Para o supervisor, a importância dos pioneiros vai além dos resultados operacionais. “No início de qualquer grupamento especializado há questionamentos sobre efetividade, custos e necessidade. Cães pioneiros como Athena e Argus deram visibilidade ao GOC dentro da própria corporação, fortaleceram o reconhecimento externo perante a comunidade e outras forças de segurança, e contribuíram diretamente para que o Canil deixasse de ser um projeto e se tornasse uma estrutura consolidada”, afirma.
A união genética entre K-9 Athena e K-9 Argus resultou no nascimento dos cães K-9 Apolo, K-9 Kadu e K-9 Hera, que atualmente seguem em plena atividade operacional, perpetuando o legado técnico e histórico construído por seus genitores.

Evolução técnica e resultados expressivos
Ao longo desses nove anos, o GOC deixou de ser um projeto embrionário para se tornar um grupamento estratégico dentro da GM. “Houve evolução significativa no aperfeiçoamento do emprego técnico dos cães, tanto na busca urbana quanto no faro de entorpecentes e no apoio tático. Também avançamos na padronização de procedimentos, na integração com equipes operacionais e no aumento da produtividade em apreensões e apoio a ocorrências complexas”, destacou Jesse.
Nesse período, a atuação do GOC contribuiu para a retirada de toneladas de drogas de circulação, apreensão de diversas armas de fogo, apoio decisivo em inúmeras ocorrências – fortalecendo o enfrentamento à criminalidade – e inclusive realizando ações sociais importantes na cidade.

Reconhecimento e legado
Após aproximadamente oito anos de relevantes serviços prestados à instituição e à sociedade londrinense, os cães K-9 Athena e K-9 Argus foram aposentados no ano passado e passaram a residir sob os cuidados do tutor GCM Jesse, encerrando a carreira operacional com reconhecimento e honra. Também encontra-se aposentado o K-9 Thanos.
Ao longo da trajetória do Canil, três cães que integraram o grupamento já faleceram — Logan (Pitbull), Chacal (Pastor-alemão) e Iron (Dobermann) — deixando importante contribuição histórica para a unidade. Outros cães que passaram pelo Canil e não seguiram na atividade policial — Antares, Ford, Kira, Eda e Hameses — foram destinados à adoção responsável.
Atualmente, o Grupo de Operações com Cães (GOC) conta com 11 animais em plena atividade operacional: Apolo, Hera, Kairós, Gaya, Haggar, Logan, Kratos, Koda, Kadu, Zara e Otto.
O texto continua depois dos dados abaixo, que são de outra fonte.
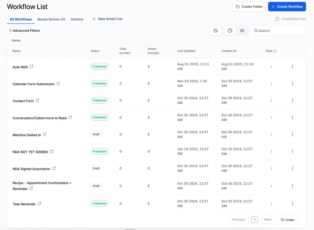Screen dimensions: 314x230
Task: Switch to list view icon
Action: tap(242, 31)
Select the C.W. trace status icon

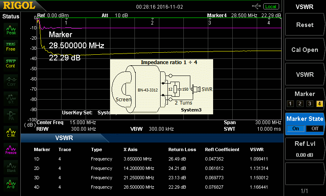click(11, 132)
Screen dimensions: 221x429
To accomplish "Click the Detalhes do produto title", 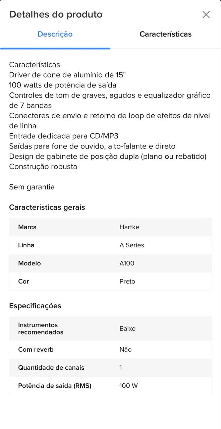I will point(56,14).
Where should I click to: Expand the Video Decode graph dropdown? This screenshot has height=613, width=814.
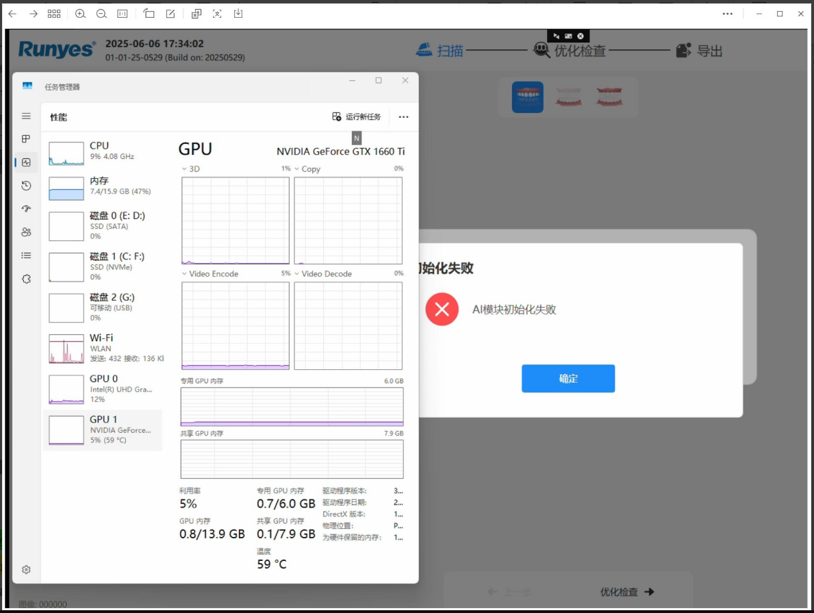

Cooperação que ultrapassa fronteiras
Demonstrando espírito de cooperação e fortalecimento institucional, a Guarda Municipal de Londrina, por meio de convênio, realizou a doação de três cães policiais para instituições do interior paulista. Dois animais foram destinados à Guarda Civil Municipal de Itararé e um à Guarda Civil Municipal de Buri, contribuindo para a implantação dos grupos de operações com cães naquelas cidades e fortalecendo a integração entre forças de segurança em favor da população.
Ao completar nove (9) anos de atividades operacionais neste mês de fevereiro, o GOC reafirma seu compromisso com a excelência técnica, o preparo constante e a proteção da sociedade londrinense, consolidando-se como uma das unidades especializadas mais importantes da Guarda Municipal de Londrina.
Cão Loki

Em 2025, o comando da instituição implantou uma nova modalidade de emprego operacional, designando o primeiro cão policial para atuar junto ao grupamento da Guarda Municipal Urbana Comunitária (GMUC). Conduzido pelo inspetor GM Everton, (do turno Bravo Diurno) que tem experiência com cães, o cão Loki vem apresentando excelentes resultados, especialmente na localização e apreensão de entorpecentes na cidade.
Embora atue em dinâmica própria dentro da estrutura operacional, Loki integra o patrimônio técnico da Guarda Municipal de Londrina e soma esforços ao trabalho desenvolvido pelo Canil, ampliando a presença do policiamento com o emprego de cães em diferentes frentes da instituição. A iniciativa reforça a evolução institucional e demonstra que o investimento na atividade K-9 continua sendo prioridade estratégica para o fortalecimento da segurança pública na cidade.